C’est la France qui devra aussi régler le cas des 30 à 40 clandestins qui arrivent dans la région de Calais chaque semaine avec l’espoir de traverser la Manche et de rejoindre l’Angleterre. Nicolas Sarkozy a expliqué que ceux qui n’entrent pas dans le cadre de l’accord conclu lundi, «se verront proposer une aide au retour volontaire» dans leur pays d’origine. «Il faut avoir le courage de dire que ceux que nous ne pourrons pas accueillir sur notre territoire seront reconduits chez eux».

Les trois premières familles d’exilées admises sur le sol anglais ont quitté la France vendredi, avant même l’annonce de l’accord, et ont rejoint leurs proches déjà installés sur le territoire anglais.

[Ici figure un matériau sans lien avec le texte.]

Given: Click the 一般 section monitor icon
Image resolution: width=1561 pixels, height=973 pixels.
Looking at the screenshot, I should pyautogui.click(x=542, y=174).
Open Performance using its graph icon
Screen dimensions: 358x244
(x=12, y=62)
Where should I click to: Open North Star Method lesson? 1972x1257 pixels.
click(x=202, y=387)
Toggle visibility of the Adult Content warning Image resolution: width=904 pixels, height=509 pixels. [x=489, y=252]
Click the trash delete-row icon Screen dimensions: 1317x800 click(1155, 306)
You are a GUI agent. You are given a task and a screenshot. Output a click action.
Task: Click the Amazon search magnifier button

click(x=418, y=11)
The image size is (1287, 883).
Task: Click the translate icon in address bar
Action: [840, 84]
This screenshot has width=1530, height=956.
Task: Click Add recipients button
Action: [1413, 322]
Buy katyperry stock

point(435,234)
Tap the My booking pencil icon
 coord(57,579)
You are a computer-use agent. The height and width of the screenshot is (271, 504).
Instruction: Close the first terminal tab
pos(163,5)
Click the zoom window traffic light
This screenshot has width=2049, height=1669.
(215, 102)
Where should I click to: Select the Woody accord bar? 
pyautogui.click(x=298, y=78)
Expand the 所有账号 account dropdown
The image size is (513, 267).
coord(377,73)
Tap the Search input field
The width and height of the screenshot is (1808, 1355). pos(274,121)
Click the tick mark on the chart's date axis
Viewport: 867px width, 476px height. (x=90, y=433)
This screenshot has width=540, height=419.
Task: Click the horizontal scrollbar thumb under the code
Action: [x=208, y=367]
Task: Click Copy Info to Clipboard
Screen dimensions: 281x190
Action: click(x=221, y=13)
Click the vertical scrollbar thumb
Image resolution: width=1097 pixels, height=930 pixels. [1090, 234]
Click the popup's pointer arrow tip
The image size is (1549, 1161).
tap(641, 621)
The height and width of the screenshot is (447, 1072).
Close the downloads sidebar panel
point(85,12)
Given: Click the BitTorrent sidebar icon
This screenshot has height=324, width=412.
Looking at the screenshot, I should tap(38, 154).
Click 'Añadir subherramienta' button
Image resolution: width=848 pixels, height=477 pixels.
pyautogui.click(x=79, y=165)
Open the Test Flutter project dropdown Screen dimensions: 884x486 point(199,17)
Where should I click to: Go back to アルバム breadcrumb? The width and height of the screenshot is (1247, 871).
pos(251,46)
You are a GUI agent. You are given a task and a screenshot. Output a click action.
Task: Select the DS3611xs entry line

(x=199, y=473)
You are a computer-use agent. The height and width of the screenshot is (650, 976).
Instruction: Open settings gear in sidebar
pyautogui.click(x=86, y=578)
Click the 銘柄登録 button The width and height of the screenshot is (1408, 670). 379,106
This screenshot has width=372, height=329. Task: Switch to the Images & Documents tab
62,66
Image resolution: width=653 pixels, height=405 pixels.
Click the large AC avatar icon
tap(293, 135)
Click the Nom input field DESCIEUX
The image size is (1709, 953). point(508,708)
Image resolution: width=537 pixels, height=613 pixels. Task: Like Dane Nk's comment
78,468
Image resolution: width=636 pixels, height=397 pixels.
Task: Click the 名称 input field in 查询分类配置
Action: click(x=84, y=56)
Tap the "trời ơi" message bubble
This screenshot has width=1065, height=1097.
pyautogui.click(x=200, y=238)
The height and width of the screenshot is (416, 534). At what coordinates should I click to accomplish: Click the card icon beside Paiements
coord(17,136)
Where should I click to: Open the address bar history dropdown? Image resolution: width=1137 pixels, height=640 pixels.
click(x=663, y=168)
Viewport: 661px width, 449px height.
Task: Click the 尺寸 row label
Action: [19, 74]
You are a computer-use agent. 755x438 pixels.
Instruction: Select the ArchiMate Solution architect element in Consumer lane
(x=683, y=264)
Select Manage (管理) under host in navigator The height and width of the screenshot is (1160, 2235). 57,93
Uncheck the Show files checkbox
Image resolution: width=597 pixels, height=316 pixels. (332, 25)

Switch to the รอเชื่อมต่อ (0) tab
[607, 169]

Les autres départs vont s’échelonner, à partir de mercredi, sous l’autorité du Home Office, le ministère britannique de l’Intérieur, qui a dépêché des agents pour veiller au bon déroulement de ces transits.

Les associations qui ont apporté leur aide aux réfugiés de Sangatte ont accueilli l’annonce des mesures d’accompagnement de la fermeture du centre avec une certaine satisfaction, puisque le désir de la plupart des exilés de se rendre en Angleterre a été satisfait. Néanmoins, elles se sont inquiétées du sort de tous les émigrés clandestins qui vont continuer à arriver dans la région dans les semaines et les mois à venir. Car la fermeture de Sangatte ne va pas, à elle seule, stopper les flux. Pour Julia Purcell, de l’association Conseil aux Réfugiés, la «solution à long terme» consiste en «une réelle harmonisation de la politique d’asile» en Europe.

C’est aussi dans ce sens que Nicolas Sarkozy souhaite aller. Il a d’ailleurs concédé que la fermeture de Sangatte ne résoudrait pas «les problèmes d’immigration que nous avons en France, en Grande-Bretagne, et en Europe». Il a aussi plaidé pour une réforme «urgente» du droit d’asile et une «harmonisation des législations des pays européens». La France et la Grande-Bretagne doivent d’ailleurs signer «sous peu» un accord international pour établir des contrôles d’immigration communs. Et elles ont engagé, ces derniers mois, une collaboration policière plus active pour démanteler les réseaux de passeurs qui font leur beurre sur le malheur des candidats à l’exil.

Dans ce contexte, la fermeture de Sangatte est un premier pas symbolique mais concret vers la mise en œuvre de mesures visant à essayer de «maîtriser les flux migratoires». «Nous mettons fin à un symbole d’appel d’air de l’immigration clandestine dans le monde», a expliqué Nicolas Sarkozy. La décision de la Grande-Bretagne de modifier sa législation et de supprimer l’autorisation immédiate de travailler accordée jusque-là à tous les demandeurs d’asile, va dans le même sens et faisait d’ailleurs partie des mesures sollicitées par la France avant d’annoncer la fermeture du centre de Sangatte.